Of course, I still had some great people around me outside of the startup world, and I could be biased with the people I’ve met. I’ve definitely met not-so-nice people in biotech too. And my experiences so far aren’t that unique in the grander scheme of adulting either. At the end, what makes for quality relationships are quality people, not the environment, job, or really anything else. In the past two years, despite all the growing I did in my professional life, I think the greatest lesson has been to realize great personal relationships and growth can happen anywhere, from anything, at any time.

In 2023, I felt like I started to understand how and where exactly to find those great people and how to grow those relationships. I also finally found a direction I felt like I wanted to start growing in myself.

What’s next?

I’m still thinking about what’s next. The past year or so, I’ve been grappling with the idea that I can have a career outside of a lab.

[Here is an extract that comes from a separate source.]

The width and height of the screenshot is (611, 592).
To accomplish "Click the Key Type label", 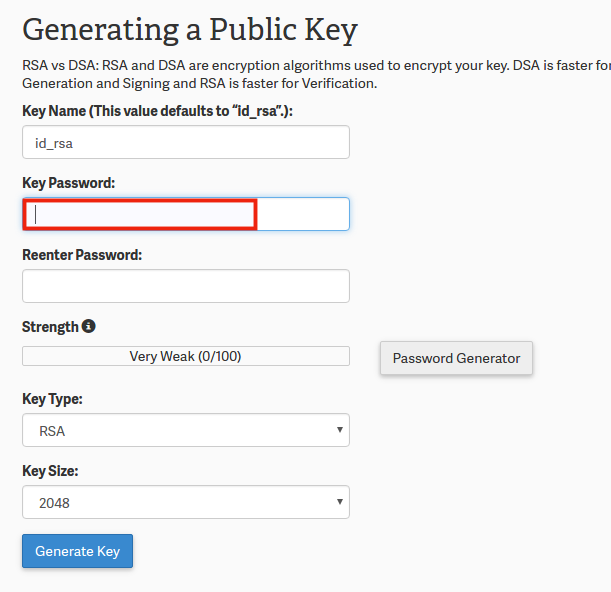I will click(52, 399).
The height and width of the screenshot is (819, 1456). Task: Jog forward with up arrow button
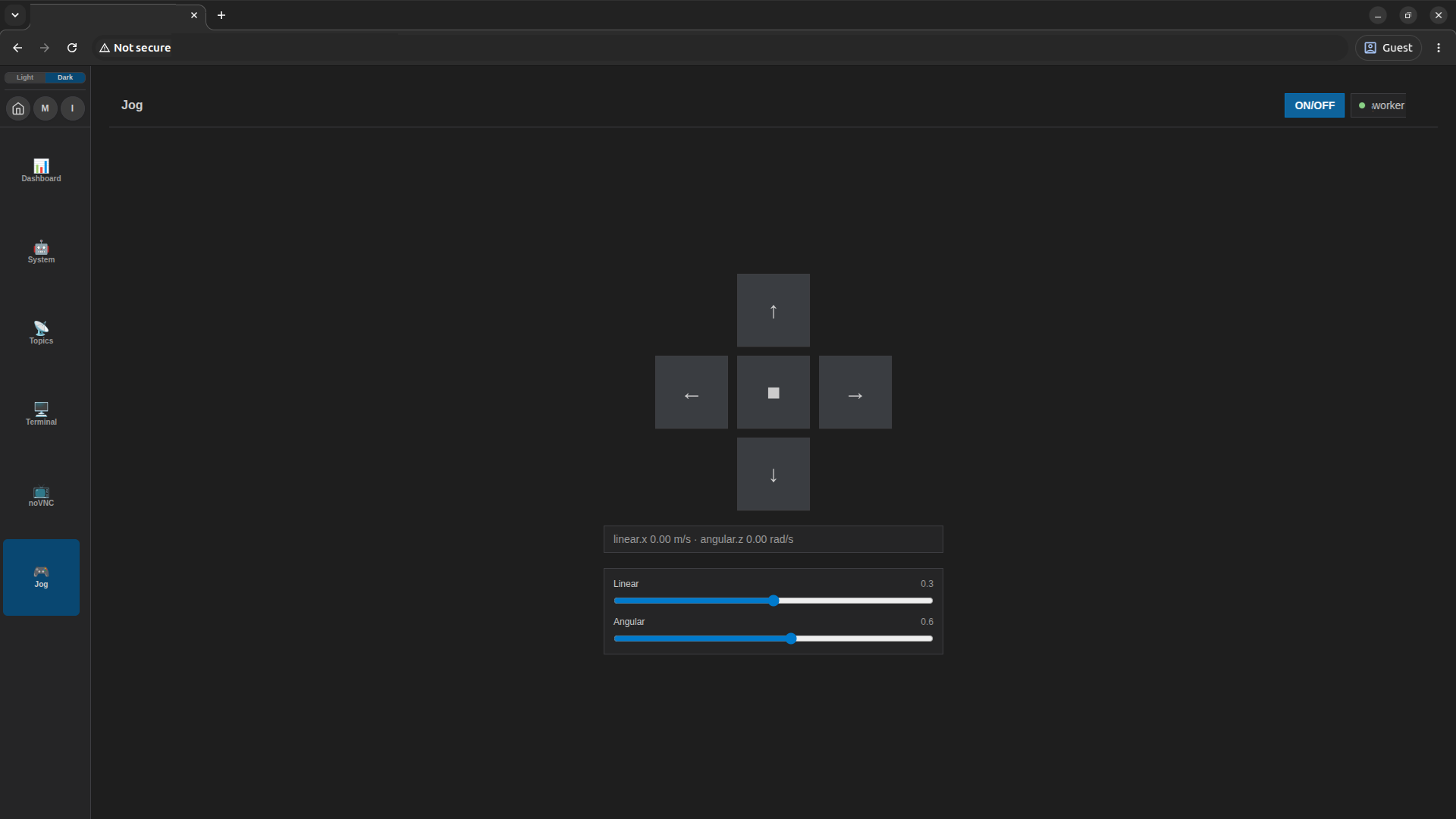pyautogui.click(x=774, y=310)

Turns out, I like growing people and helping them more than masterfully executing 40 maxi-preps in a day. Reflecting on my time at my startup so far, I realize what truly makes me happy isn’t necessarily a senior “Scientist” role. They seem to actually be:

  1. A “high-level goal” I believe in (ie. Drug discovery, curing disease, etc.)
  2. A “medium-level” project I like (ie. I’ve always wanted to study and cure heart disease)
  3. A “low-level” list of tasks or things I like to do (ie. complex surgeries, dosing, data analysis, collaborating & talking to scientists, etc.)

Along with:

  • A great team with driven, competent peers + great managers.
  • A community in that industry with people that I respect and enjoy being with.
  • A flexible environment that’s focused on outcomes > hours that allows me to control my own schedule.
  • Enough money to fulfill my basic needs.

This isn’t an exhaustive list and I’m realistically not going to find a job that fits all these criteria in one place. But it’s a framework I’ve started to use to think about what kind of impact I really want to how, and what my strengths and weaknesses are to make it possible.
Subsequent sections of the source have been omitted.